Przejdź do treści

udostępnij:

Kategorie

"Myślę, że do końca roku główny indeks giełdy będzie niżej niż jest dzisiaj" - Adam Kalkusiński, Prezes cc group

Udostępnij

Z Adamem Kalkusińskim rozmawialiśmy na początku października 2017. To był okres kiedy na GPW utrzymywała się jeszcze świetna koniunktura. Prezes CC group zaskoczył nas wtedy dużym sceptycyzmem względem rynku i najbliższych miesięcy. Od tamtej rozmowy polskie indeksy giełdowe straciły średnio po kilkanaście procent. Kursy akcji wielu "dobrych spółek" uległy przecenie o ponad 50%. Postanowiliśmy sprawdzić jakie są aktualne oczekiwania prezesa względem rynku.

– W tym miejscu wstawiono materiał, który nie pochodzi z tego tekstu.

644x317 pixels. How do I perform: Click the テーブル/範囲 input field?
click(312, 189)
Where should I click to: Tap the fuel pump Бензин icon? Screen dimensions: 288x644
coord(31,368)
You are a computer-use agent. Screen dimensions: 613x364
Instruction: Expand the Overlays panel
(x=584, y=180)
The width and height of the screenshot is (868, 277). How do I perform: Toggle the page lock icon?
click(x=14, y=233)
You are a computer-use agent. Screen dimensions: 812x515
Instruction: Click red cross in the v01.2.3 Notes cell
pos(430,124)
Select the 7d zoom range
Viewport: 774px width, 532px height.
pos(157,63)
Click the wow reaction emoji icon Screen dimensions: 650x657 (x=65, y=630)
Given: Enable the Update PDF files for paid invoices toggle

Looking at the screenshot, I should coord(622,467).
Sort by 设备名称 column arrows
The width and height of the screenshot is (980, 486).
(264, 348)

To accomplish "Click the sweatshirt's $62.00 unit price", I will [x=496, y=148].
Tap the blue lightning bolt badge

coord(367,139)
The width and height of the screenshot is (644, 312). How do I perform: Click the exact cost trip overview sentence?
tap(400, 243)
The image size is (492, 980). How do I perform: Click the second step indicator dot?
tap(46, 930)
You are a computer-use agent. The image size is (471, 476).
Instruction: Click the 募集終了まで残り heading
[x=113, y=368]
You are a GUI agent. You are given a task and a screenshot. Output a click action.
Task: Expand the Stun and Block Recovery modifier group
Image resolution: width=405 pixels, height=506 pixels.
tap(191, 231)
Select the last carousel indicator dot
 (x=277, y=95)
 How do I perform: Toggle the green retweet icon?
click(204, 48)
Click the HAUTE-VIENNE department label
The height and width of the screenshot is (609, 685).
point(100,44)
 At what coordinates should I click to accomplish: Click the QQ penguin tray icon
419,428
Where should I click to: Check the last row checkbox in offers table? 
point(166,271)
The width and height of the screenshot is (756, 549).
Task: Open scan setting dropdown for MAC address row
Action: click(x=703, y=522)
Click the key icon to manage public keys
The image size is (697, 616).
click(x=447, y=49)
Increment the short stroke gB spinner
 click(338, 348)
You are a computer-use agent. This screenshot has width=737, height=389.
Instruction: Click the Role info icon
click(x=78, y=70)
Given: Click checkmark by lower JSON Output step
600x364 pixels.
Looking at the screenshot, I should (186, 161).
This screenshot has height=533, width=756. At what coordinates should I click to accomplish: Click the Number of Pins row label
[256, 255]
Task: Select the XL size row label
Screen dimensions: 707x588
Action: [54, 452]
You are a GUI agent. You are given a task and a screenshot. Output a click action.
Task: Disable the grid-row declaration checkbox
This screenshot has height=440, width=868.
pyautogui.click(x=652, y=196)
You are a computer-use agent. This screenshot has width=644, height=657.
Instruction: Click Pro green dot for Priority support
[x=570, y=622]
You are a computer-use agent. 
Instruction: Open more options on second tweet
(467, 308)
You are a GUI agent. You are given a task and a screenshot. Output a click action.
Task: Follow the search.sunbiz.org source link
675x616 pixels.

Okazuje się, że nie uległy zmianie i pomimo solidnej przeceny na GPW, pozostają sceptyczne. 

Od naszego ostatniego wywiadu minęło kilka miesięcy. Polskie indeksy od tamtego czasu straciły po około 10%. Zaskoczyło to Pana?

Nie [śmiech]. Można to sprawdzić. W poprzednio udzielonym wywiadzie dla Strefy Inwestorów wypowiadałem się sceptycznie co do rynku w perspektywie kilkunastu miesięcy.

To co mnie zaskoczyło, to dość łagodny spadek WIG20. Choć tutaj każdy miesiąc może zdecydować o zupełnie innym wyniku.

Jeżeli chodzi o szeroki rynek wyrażony indeksem cenowym, to podejrzewam, że tam skala spadku jest bliżej 20% i to również mnie nie zaskoczyło. Jednak nie myślałem, że aż tak duża liczba spółek w tym czasie potraci po 50% - 70% swojej wartości.

Ponadto, moim zdaniem, duże spadki na poszczególnych akcjach nie wynikały z warunków rynkowych jako takich, ale to był zbieg wielu niekorzystnych zdarzeń, które zrealizowały się w tych spółkach.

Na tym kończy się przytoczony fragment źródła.